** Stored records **
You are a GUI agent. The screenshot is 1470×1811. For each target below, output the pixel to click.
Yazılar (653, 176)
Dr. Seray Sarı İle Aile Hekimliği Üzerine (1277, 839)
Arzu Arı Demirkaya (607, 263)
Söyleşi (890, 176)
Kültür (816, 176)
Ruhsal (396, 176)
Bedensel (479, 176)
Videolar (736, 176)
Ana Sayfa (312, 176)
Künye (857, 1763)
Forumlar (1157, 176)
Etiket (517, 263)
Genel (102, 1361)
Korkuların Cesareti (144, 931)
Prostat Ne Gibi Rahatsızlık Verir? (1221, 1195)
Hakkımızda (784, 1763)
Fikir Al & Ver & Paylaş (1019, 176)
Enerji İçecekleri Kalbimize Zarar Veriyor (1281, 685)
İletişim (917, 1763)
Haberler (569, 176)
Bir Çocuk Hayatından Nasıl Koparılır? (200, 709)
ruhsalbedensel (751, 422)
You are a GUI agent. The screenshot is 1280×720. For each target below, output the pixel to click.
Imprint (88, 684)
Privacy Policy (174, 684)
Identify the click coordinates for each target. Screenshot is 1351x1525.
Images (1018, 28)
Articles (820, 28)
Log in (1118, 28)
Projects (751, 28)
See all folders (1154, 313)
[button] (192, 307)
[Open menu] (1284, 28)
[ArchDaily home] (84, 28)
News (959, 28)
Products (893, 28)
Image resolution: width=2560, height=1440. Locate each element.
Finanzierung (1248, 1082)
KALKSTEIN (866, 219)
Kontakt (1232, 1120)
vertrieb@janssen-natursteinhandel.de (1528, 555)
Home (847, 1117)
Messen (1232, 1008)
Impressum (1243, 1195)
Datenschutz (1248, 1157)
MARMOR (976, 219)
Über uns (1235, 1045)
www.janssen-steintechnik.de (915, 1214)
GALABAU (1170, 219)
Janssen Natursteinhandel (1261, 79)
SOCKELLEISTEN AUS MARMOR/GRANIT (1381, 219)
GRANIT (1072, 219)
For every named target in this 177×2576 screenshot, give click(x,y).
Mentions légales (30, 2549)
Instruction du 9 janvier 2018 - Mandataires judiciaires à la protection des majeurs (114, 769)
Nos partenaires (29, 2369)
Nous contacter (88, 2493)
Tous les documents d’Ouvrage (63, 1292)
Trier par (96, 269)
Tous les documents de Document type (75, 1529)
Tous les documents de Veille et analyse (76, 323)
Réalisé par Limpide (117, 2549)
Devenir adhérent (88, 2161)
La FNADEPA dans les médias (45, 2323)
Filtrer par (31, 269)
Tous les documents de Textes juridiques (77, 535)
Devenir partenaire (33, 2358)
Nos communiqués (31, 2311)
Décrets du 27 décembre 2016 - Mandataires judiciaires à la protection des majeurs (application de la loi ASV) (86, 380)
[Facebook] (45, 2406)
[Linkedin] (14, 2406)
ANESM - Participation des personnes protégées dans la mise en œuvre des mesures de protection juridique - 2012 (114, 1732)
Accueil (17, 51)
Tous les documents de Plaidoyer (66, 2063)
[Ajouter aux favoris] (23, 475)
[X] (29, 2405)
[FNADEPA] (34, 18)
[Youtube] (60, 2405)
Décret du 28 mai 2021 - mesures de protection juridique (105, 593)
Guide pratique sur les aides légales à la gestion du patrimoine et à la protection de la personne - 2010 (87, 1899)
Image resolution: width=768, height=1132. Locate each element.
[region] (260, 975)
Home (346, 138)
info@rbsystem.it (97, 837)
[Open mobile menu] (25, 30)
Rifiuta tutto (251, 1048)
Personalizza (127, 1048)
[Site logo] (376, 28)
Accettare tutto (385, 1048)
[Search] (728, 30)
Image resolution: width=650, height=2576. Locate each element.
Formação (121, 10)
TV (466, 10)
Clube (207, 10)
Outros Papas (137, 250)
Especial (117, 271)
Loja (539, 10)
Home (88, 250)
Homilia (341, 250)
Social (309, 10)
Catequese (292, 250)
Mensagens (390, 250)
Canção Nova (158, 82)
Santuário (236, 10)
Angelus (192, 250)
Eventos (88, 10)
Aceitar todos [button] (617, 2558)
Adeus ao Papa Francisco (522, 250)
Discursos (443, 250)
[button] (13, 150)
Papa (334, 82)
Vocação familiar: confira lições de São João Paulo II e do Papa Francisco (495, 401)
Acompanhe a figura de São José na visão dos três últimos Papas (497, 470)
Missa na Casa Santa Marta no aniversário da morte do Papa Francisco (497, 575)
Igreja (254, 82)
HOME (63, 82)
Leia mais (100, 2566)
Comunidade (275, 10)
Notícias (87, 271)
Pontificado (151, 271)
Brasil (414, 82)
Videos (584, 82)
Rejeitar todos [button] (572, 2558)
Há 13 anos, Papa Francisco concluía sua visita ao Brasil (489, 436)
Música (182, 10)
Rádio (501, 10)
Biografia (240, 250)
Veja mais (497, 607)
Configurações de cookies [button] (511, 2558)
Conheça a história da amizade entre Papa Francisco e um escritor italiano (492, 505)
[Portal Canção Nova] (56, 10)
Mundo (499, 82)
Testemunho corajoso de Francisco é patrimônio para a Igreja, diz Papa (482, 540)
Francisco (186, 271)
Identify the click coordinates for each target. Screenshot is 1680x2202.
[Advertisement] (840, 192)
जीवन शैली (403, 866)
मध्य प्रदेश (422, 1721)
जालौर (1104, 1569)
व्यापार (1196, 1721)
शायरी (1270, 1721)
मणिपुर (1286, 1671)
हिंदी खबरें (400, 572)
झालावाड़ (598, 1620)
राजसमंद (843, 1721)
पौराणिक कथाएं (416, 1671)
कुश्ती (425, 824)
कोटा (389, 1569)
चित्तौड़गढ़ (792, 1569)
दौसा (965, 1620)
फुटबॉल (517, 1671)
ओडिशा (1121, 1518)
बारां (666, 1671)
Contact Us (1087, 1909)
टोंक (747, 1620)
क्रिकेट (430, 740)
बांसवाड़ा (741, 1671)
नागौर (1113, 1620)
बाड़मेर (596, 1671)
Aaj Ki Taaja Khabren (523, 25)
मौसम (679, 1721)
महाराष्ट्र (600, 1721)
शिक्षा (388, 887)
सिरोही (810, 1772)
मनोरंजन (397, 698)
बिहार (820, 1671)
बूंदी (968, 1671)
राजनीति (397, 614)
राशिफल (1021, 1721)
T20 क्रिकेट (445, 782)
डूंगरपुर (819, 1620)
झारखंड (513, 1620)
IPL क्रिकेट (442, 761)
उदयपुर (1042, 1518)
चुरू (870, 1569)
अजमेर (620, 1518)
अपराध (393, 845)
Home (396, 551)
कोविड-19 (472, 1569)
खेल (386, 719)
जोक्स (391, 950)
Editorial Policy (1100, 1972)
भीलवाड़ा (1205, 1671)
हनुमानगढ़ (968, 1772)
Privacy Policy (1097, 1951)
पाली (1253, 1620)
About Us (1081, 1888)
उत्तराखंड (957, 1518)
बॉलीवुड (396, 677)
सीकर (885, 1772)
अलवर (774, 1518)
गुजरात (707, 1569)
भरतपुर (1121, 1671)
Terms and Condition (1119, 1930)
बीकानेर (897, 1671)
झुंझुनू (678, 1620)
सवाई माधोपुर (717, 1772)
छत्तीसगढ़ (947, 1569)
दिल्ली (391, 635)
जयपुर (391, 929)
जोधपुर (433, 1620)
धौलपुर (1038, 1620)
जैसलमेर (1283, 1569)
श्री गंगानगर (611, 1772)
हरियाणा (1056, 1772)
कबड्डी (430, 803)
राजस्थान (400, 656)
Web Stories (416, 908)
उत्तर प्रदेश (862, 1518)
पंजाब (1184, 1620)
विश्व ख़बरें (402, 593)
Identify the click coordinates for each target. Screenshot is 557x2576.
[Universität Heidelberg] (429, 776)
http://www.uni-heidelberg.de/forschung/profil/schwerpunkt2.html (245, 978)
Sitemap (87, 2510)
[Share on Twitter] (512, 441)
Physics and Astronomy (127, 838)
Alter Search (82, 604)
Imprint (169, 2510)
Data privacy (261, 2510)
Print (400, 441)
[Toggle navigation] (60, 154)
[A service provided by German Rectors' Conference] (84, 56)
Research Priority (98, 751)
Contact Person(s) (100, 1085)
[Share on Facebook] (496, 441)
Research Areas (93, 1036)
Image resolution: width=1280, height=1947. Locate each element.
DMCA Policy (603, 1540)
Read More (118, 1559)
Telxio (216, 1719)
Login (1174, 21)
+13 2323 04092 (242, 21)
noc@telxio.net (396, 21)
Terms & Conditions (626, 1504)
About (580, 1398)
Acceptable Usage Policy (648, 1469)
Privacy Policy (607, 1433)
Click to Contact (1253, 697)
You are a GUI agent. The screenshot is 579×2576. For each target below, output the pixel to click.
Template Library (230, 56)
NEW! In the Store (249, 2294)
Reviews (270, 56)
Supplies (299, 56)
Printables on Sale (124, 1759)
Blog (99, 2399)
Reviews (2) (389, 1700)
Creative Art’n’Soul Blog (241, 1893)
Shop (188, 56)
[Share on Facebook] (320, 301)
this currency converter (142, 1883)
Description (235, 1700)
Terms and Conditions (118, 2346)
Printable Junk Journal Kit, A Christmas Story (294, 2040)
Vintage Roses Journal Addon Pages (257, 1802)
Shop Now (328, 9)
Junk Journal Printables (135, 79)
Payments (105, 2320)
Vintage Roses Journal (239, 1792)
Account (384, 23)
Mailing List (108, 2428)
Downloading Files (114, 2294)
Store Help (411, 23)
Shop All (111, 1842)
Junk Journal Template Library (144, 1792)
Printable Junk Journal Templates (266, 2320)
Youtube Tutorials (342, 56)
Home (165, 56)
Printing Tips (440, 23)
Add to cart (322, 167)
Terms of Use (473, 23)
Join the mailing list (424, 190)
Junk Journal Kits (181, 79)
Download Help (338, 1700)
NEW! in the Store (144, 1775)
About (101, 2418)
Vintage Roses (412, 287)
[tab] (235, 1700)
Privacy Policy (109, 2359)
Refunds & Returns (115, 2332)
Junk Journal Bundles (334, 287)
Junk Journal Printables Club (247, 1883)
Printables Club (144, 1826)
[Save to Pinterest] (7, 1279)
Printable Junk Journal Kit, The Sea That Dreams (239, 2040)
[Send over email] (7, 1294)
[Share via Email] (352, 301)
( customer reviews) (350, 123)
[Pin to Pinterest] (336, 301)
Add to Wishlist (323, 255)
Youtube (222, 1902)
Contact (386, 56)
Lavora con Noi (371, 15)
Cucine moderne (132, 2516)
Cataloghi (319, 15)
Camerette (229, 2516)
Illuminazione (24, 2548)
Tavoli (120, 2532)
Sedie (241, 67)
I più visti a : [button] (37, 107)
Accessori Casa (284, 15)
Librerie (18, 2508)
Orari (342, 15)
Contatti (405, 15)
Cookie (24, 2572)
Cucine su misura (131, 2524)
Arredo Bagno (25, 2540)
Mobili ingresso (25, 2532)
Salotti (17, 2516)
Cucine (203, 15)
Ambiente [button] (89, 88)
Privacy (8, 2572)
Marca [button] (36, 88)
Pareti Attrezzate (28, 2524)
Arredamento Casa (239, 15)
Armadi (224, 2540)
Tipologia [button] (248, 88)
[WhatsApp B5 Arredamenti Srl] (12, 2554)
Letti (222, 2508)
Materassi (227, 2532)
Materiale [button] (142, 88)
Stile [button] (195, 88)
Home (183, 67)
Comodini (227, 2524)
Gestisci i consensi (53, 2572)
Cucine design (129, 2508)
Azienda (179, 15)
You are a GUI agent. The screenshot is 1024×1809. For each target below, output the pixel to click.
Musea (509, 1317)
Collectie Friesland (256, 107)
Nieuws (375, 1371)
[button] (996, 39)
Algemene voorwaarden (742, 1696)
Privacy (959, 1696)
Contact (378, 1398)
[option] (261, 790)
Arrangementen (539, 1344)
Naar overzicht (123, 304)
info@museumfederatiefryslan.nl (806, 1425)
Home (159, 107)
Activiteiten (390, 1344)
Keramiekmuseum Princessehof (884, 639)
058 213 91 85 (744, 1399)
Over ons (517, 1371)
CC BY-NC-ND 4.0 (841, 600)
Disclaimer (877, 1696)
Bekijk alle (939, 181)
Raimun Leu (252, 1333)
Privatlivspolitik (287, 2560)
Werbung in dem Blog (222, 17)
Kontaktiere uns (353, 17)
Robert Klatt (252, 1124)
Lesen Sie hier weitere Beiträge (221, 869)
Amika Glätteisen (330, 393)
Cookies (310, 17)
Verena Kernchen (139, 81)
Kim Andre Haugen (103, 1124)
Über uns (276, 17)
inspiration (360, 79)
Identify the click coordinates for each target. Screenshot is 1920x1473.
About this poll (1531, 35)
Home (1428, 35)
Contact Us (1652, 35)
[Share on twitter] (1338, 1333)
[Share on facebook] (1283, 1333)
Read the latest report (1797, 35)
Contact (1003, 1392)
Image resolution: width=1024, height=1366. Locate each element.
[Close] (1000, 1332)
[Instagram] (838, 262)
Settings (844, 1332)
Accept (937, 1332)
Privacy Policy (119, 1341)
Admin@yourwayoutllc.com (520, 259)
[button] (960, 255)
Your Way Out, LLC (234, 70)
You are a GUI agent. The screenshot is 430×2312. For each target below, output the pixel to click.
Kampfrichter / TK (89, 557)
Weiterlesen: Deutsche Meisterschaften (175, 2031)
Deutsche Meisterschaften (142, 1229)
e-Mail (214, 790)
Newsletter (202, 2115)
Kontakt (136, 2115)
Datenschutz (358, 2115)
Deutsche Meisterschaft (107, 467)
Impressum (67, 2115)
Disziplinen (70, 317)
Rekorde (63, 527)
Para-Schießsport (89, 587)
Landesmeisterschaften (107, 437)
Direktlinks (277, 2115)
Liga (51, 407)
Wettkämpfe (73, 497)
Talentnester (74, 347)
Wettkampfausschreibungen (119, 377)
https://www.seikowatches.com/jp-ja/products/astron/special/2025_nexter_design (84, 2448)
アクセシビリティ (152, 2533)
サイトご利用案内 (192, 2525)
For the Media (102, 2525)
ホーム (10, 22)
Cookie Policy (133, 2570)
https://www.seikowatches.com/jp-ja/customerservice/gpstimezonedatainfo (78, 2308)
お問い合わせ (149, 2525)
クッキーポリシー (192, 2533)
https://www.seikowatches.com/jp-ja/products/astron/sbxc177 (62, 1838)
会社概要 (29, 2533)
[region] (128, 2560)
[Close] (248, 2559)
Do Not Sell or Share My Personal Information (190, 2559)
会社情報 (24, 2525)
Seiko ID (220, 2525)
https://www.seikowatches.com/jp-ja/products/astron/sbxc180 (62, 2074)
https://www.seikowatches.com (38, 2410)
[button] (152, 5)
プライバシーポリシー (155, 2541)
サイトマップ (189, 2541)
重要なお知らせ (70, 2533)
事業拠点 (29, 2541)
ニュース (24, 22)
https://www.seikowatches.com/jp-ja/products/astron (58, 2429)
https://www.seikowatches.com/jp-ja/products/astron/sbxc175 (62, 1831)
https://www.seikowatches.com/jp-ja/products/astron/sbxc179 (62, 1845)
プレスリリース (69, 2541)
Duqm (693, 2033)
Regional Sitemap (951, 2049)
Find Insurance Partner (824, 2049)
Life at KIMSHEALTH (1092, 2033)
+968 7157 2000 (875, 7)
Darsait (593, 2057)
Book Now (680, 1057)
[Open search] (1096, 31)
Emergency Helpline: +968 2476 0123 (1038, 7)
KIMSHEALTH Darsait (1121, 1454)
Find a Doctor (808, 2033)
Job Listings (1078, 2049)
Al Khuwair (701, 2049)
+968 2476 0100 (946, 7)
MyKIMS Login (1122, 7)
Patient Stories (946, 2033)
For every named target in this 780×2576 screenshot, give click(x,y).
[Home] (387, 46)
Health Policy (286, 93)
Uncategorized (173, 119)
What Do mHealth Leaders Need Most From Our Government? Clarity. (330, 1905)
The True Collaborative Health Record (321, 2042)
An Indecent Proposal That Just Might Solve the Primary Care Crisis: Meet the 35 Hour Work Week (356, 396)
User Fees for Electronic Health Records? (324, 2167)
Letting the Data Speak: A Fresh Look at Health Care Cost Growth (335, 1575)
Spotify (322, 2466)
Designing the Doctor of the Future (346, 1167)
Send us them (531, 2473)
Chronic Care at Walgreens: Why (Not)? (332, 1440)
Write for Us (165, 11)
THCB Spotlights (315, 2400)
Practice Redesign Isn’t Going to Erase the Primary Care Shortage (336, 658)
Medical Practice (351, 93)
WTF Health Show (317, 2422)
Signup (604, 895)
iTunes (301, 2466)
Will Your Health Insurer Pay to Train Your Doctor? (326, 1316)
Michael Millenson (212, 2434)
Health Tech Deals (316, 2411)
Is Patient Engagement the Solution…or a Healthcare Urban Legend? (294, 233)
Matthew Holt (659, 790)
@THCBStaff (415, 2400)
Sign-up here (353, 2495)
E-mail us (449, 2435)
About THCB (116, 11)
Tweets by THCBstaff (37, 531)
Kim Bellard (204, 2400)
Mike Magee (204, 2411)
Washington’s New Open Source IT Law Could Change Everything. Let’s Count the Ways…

** Prompt **
Go through the records above and count the lines with the word "Francisco" in them. Answer with the number only.

** Answer for the task **
7